── Data for review

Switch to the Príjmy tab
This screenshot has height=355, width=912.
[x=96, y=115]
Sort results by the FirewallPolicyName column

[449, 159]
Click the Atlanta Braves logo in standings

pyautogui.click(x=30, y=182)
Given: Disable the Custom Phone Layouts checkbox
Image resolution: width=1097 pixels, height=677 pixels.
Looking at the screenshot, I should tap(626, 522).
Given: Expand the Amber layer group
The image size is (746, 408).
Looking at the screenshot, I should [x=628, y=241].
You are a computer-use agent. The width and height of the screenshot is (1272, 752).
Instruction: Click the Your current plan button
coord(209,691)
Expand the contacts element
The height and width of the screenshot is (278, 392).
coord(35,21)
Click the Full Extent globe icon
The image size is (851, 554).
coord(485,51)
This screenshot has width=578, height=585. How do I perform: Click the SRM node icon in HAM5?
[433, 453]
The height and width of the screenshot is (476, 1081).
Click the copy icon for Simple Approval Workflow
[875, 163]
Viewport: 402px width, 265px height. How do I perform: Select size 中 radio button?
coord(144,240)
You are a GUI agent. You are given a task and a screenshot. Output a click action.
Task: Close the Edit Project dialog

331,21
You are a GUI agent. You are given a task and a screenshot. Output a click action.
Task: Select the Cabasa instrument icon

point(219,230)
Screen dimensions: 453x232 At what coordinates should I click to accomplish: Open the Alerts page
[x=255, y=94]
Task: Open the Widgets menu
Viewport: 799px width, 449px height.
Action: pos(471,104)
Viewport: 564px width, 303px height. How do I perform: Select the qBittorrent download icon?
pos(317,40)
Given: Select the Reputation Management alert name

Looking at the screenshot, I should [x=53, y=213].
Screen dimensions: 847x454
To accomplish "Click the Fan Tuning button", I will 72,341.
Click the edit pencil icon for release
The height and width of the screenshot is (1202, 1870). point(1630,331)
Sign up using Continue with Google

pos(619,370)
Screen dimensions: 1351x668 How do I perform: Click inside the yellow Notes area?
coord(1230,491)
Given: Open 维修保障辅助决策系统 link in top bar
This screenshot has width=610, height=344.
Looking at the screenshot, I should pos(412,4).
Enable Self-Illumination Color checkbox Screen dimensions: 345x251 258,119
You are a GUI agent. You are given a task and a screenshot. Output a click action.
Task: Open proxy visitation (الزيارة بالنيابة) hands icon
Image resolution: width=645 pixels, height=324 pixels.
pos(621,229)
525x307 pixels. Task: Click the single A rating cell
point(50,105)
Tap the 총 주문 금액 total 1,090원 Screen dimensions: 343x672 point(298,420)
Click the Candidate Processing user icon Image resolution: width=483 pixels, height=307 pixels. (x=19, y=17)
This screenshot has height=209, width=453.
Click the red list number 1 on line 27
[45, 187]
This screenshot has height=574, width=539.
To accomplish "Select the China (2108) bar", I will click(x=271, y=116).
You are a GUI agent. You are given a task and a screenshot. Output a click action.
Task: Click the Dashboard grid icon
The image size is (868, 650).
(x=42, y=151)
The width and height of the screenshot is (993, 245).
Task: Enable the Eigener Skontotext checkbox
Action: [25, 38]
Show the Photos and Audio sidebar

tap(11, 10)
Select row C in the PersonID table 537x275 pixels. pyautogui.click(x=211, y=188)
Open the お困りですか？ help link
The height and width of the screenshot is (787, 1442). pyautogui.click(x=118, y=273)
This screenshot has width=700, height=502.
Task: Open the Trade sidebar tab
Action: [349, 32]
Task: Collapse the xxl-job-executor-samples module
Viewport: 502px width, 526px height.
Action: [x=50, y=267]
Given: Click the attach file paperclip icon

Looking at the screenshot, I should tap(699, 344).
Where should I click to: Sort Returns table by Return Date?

────

## Task prompt
Transcribe all of the records exactly.

## Answer to this problem
Switch to the Príjmy tab
This screenshot has height=355, width=912.
[x=96, y=115]
Sort results by the FirewallPolicyName column

[449, 159]
Click the Atlanta Braves logo in standings

pyautogui.click(x=30, y=182)
Given: Disable the Custom Phone Layouts checkbox
Image resolution: width=1097 pixels, height=677 pixels.
Looking at the screenshot, I should tap(626, 522).
Given: Expand the Amber layer group
The image size is (746, 408).
Looking at the screenshot, I should [x=628, y=241].
You are a computer-use agent. The width and height of the screenshot is (1272, 752).
Instruction: Click the Your current plan button
coord(209,691)
Expand the contacts element
The height and width of the screenshot is (278, 392).
coord(35,21)
Click the Full Extent globe icon
The image size is (851, 554).
coord(485,51)
This screenshot has width=578, height=585. How do I perform: Click the SRM node icon in HAM5?
[433, 453]
The height and width of the screenshot is (476, 1081).
Click the copy icon for Simple Approval Workflow
[875, 163]
Viewport: 402px width, 265px height. How do I perform: Select size 中 radio button?
coord(144,240)
You are a GUI agent. You are given a task and a screenshot. Output a click action.
Task: Close the Edit Project dialog

331,21
You are a GUI agent. You are given a task and a screenshot. Output a click action.
Task: Select the Cabasa instrument icon

point(219,230)
Screen dimensions: 453x232 At what coordinates should I click to accomplish: Open the Alerts page
[x=255, y=94]
Task: Open the Widgets menu
Viewport: 799px width, 449px height.
Action: pos(471,104)
Viewport: 564px width, 303px height. How do I perform: Select the qBittorrent download icon?
pos(317,40)
Given: Select the Reputation Management alert name

Looking at the screenshot, I should [x=53, y=213].
Screen dimensions: 847x454
To accomplish "Click the Fan Tuning button", I will 72,341.
Click the edit pencil icon for release
The height and width of the screenshot is (1202, 1870). point(1630,331)
Sign up using Continue with Google

pos(619,370)
Screen dimensions: 1351x668 How do I perform: Click inside the yellow Notes area?
coord(1230,491)
Given: Open 维修保障辅助决策系统 link in top bar
This screenshot has width=610, height=344.
Looking at the screenshot, I should pos(412,4).
Enable Self-Illumination Color checkbox Screen dimensions: 345x251 258,119
You are a GUI agent. You are given a task and a screenshot. Output a click action.
Task: Open proxy visitation (الزيارة بالنيابة) hands icon
Image resolution: width=645 pixels, height=324 pixels.
pos(621,229)
525x307 pixels. Task: Click the single A rating cell
point(50,105)
Tap the 총 주문 금액 total 1,090원 Screen dimensions: 343x672 point(298,420)
Click the Candidate Processing user icon Image resolution: width=483 pixels, height=307 pixels. (x=19, y=17)
This screenshot has height=209, width=453.
Click the red list number 1 on line 27
[45, 187]
This screenshot has height=574, width=539.
To accomplish "Select the China (2108) bar", I will click(x=271, y=116).
You are a GUI agent. You are given a task and a screenshot. Output a click action.
Task: Click the Dashboard grid icon
The image size is (868, 650).
(x=42, y=151)
The width and height of the screenshot is (993, 245).
Task: Enable the Eigener Skontotext checkbox
Action: [25, 38]
Show the Photos and Audio sidebar

tap(11, 10)
Select row C in the PersonID table 537x275 pixels. pyautogui.click(x=211, y=188)
Open the お困りですか？ help link
The height and width of the screenshot is (787, 1442). pyautogui.click(x=118, y=273)
This screenshot has width=700, height=502.
Task: Open the Trade sidebar tab
Action: [349, 32]
Task: Collapse the xxl-job-executor-samples module
Viewport: 502px width, 526px height.
Action: [x=50, y=267]
Given: Click the attach file paperclip icon

Looking at the screenshot, I should tap(699, 344).
Where should I click to: Sort Returns table by Return Date?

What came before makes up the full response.